Branch coverage gives two branches for each decision, no matter how complicated or complex the decision is. When a decision gets complicated, i.e., it contains more than one condition like a > 10 && b < 20 && c < 10, branch coverage might not be enough to test all the possible outcomes of all these decisions.

For example, suppose one aims at testing the decision above. A test T1 (a=20, b=10, c=5), which makes the condition true, and a test T2 (a=5, b=10, c=5), which makes the condition false, already fully cover this decision block, in terms of branch coverage. However, these two tests do not cover all the possibilities/different combinations for this decision to be evaluated to false; e.g., T3 (a=20, b=30, c=5), etc.

When using condition coverage as a criterion, we split each compound condition into multiple decision blocks.
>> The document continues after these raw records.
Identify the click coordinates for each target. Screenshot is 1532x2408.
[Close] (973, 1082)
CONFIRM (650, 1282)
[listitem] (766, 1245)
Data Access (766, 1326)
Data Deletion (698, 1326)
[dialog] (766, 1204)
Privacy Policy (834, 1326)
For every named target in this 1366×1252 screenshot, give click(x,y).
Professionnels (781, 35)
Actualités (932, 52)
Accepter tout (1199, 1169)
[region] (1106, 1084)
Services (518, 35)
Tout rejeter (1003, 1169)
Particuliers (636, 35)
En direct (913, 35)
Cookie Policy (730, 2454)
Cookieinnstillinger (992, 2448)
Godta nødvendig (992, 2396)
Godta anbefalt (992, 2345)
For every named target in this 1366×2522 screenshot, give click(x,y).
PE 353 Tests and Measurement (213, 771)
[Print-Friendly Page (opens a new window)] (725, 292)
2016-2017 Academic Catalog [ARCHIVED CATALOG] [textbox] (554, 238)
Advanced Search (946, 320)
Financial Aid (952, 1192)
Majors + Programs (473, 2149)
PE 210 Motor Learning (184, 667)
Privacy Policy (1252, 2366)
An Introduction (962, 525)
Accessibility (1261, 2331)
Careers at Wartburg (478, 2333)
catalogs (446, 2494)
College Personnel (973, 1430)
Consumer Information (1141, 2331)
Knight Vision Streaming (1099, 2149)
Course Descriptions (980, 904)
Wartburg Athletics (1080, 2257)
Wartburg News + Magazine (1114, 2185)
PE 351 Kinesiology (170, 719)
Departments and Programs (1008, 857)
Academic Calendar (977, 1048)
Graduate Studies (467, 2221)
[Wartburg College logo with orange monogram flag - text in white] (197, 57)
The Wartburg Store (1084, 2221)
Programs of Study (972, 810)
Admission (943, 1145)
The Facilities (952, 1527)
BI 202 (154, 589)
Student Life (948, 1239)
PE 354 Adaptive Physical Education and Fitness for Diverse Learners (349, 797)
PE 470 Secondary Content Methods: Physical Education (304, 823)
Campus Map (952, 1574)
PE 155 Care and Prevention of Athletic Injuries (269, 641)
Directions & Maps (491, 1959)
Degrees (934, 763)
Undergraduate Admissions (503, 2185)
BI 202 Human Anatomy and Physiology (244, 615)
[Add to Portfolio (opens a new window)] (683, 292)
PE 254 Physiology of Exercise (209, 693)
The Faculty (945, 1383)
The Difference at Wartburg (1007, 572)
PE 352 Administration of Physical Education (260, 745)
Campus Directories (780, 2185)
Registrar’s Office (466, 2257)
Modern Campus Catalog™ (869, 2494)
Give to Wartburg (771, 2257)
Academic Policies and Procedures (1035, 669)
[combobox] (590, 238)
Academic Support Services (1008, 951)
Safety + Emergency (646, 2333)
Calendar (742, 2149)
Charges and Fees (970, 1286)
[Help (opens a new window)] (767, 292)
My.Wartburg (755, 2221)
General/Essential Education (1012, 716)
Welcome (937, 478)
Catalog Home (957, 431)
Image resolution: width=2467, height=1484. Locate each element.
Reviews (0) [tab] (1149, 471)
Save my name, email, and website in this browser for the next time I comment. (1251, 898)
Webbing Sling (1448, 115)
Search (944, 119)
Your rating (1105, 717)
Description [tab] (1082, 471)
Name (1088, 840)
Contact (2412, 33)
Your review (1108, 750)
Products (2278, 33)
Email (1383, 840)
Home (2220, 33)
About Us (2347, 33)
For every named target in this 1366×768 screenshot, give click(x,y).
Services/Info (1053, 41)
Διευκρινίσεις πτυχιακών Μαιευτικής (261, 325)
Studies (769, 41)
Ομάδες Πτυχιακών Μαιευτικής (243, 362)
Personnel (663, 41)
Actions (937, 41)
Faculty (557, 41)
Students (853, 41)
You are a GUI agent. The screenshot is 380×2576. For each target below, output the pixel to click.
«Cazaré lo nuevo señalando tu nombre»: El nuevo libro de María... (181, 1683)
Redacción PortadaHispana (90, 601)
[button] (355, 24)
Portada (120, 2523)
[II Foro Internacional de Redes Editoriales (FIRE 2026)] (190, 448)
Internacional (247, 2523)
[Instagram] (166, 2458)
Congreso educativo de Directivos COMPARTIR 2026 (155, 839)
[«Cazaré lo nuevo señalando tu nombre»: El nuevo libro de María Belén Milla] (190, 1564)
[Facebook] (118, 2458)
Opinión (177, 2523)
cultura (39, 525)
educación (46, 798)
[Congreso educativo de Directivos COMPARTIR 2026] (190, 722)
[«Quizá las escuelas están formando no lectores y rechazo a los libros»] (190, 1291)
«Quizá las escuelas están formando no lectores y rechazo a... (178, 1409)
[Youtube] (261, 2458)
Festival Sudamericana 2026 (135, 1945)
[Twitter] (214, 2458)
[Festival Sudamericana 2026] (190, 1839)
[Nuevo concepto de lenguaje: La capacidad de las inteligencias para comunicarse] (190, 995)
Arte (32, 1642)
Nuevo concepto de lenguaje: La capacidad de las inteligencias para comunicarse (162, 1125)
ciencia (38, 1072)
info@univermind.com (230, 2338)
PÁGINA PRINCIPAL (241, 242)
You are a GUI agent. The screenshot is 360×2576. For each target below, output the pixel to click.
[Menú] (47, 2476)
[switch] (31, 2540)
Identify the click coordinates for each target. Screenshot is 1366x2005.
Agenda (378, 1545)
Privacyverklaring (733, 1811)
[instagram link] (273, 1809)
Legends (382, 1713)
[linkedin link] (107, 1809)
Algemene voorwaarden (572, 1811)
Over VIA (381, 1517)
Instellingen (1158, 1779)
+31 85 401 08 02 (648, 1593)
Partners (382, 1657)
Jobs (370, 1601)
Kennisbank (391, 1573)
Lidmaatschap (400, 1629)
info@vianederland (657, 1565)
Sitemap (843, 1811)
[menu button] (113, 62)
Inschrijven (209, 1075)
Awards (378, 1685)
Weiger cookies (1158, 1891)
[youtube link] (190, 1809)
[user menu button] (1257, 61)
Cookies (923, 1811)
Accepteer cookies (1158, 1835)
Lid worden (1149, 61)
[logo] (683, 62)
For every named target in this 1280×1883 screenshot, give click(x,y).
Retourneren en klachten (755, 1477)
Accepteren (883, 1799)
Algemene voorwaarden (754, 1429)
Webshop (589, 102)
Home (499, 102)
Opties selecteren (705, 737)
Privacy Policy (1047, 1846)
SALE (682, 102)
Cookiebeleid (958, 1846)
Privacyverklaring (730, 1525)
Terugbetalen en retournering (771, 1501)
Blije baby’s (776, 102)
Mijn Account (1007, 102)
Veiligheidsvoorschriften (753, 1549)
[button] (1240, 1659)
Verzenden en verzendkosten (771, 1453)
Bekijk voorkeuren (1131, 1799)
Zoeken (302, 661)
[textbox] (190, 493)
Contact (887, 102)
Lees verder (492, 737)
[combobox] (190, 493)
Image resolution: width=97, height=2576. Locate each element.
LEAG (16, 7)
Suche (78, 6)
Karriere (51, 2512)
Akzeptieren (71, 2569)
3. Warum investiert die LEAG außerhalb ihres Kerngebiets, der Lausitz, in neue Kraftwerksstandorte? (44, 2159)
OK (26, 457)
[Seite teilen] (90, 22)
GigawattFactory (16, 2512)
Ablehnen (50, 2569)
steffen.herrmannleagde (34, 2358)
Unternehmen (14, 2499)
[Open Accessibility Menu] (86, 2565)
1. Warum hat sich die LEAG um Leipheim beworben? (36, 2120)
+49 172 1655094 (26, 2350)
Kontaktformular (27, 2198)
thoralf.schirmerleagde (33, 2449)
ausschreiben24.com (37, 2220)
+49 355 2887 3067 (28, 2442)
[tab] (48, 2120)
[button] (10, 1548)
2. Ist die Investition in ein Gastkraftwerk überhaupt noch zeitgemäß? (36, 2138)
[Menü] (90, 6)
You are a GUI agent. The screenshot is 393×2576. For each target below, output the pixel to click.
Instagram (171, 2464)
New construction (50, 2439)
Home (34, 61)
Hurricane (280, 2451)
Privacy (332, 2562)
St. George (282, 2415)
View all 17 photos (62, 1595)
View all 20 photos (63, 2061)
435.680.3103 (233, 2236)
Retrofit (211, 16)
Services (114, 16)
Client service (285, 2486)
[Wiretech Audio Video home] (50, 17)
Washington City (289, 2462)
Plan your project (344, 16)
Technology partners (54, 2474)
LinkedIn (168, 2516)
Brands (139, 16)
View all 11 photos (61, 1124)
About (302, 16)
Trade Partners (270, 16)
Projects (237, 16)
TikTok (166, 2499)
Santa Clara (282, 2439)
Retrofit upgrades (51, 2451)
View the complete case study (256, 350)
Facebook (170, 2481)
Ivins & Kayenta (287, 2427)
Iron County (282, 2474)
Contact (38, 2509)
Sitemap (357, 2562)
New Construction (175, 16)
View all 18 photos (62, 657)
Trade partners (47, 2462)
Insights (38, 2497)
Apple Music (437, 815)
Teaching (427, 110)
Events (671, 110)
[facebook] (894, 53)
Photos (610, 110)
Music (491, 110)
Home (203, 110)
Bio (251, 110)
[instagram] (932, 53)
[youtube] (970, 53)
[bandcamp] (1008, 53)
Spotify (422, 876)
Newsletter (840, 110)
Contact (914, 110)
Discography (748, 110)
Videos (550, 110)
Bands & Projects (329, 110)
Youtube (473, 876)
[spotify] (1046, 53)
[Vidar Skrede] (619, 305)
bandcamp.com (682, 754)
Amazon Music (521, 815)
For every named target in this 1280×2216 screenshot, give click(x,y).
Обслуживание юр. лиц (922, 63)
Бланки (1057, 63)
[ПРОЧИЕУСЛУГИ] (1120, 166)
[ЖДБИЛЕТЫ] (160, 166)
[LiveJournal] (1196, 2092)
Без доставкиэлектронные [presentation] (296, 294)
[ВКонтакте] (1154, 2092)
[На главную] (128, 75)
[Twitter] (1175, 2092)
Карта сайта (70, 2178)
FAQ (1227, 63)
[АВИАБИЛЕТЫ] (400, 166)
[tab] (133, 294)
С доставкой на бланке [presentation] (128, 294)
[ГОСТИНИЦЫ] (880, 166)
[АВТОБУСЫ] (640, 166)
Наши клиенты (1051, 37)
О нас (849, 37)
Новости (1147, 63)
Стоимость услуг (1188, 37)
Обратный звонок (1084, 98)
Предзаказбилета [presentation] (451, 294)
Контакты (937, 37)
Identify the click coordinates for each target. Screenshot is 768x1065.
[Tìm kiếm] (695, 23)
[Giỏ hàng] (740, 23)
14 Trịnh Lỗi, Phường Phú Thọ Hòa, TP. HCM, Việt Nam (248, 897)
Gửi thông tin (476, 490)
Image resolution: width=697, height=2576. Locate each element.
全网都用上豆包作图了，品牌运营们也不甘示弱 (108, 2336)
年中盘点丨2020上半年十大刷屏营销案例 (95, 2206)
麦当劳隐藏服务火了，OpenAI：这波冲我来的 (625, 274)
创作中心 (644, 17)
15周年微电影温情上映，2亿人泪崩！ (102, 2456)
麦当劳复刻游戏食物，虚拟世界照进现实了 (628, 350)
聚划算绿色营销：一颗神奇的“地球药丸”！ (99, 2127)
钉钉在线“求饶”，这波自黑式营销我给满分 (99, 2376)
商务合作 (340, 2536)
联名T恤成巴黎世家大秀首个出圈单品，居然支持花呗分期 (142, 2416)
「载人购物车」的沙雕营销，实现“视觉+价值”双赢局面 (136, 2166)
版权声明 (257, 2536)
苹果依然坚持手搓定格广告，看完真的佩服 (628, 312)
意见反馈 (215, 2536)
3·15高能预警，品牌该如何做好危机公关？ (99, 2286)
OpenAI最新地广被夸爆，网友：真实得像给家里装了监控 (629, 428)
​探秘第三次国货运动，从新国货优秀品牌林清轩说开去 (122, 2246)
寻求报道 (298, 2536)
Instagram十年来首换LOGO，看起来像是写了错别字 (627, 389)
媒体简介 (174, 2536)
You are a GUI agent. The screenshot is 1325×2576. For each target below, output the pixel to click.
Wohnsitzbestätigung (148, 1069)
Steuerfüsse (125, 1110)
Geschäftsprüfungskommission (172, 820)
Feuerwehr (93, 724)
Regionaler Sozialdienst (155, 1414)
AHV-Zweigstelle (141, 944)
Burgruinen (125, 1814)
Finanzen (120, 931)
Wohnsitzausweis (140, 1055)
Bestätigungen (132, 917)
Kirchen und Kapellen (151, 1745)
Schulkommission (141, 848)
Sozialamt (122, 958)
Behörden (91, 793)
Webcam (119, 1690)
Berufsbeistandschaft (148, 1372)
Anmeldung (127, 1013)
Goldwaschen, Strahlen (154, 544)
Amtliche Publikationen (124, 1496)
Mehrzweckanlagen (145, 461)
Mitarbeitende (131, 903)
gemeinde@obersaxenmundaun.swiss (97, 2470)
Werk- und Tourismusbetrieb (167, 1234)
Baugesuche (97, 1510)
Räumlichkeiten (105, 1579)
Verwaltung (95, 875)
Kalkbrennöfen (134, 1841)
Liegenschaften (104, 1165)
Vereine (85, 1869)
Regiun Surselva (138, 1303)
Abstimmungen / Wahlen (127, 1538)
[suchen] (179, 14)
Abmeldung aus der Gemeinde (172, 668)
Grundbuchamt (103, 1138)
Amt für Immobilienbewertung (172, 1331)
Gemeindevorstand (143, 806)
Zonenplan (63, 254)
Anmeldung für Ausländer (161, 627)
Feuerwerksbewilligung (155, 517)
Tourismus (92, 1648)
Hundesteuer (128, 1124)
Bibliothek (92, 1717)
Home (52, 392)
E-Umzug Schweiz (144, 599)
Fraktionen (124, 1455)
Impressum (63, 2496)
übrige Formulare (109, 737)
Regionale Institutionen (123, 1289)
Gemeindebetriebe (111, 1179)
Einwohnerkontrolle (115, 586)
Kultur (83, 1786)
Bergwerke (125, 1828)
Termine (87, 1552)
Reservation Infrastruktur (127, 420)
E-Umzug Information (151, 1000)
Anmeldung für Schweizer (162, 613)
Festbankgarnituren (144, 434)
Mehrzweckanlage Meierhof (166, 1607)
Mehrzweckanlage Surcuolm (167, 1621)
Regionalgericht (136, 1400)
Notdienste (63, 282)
This means each of the conditions will be tested separately, and not only the "big decision block".

It is common to then re-design the CFG and make sure each decision block is now composed of a single condition. With the new CFG in hands (and with it new edges to explore), it works the same as branch coverage. The formula is basically the same, but now there are more decision outcomes to count:

$$\text{condition coverage} = \frac{\text{conditions outcome covered}}{\text{conditions outcome total}} \cdot 100%$$

We achieve 100% condition coverage when all of the outcomes of all the conditions in our program have been exercised. In other words, whenever all the conditions have been true and false at least once.

Once again we look at the program that counts the words ending with an 'r or an 's'. Let us now focus on achieving 100% (basic) condition coverage.

We start by building a more granular CFG:

Control Flow Graph example with conditions

You can see that this new CFG has more decision blocks than the previous one (six instead of three).

The multipleMatchingWords test now covers 7 out of 12 different decision outcomes. Condition coverage is thus $$\frac{7}{12} \cdot 100% = 58%$$. This is significantly less than the $$83%$$ branch coverage that we obtain from the same multipleMatchingWords test, showing how many more tests one would need to achieve 100% condition coverage.

Condition + Branch coverage

Let's think carefully about condition coverage. If we only focus on exercising the individual conditions themselves, but do not think of the overall decision, we might end up in a situation like the one below.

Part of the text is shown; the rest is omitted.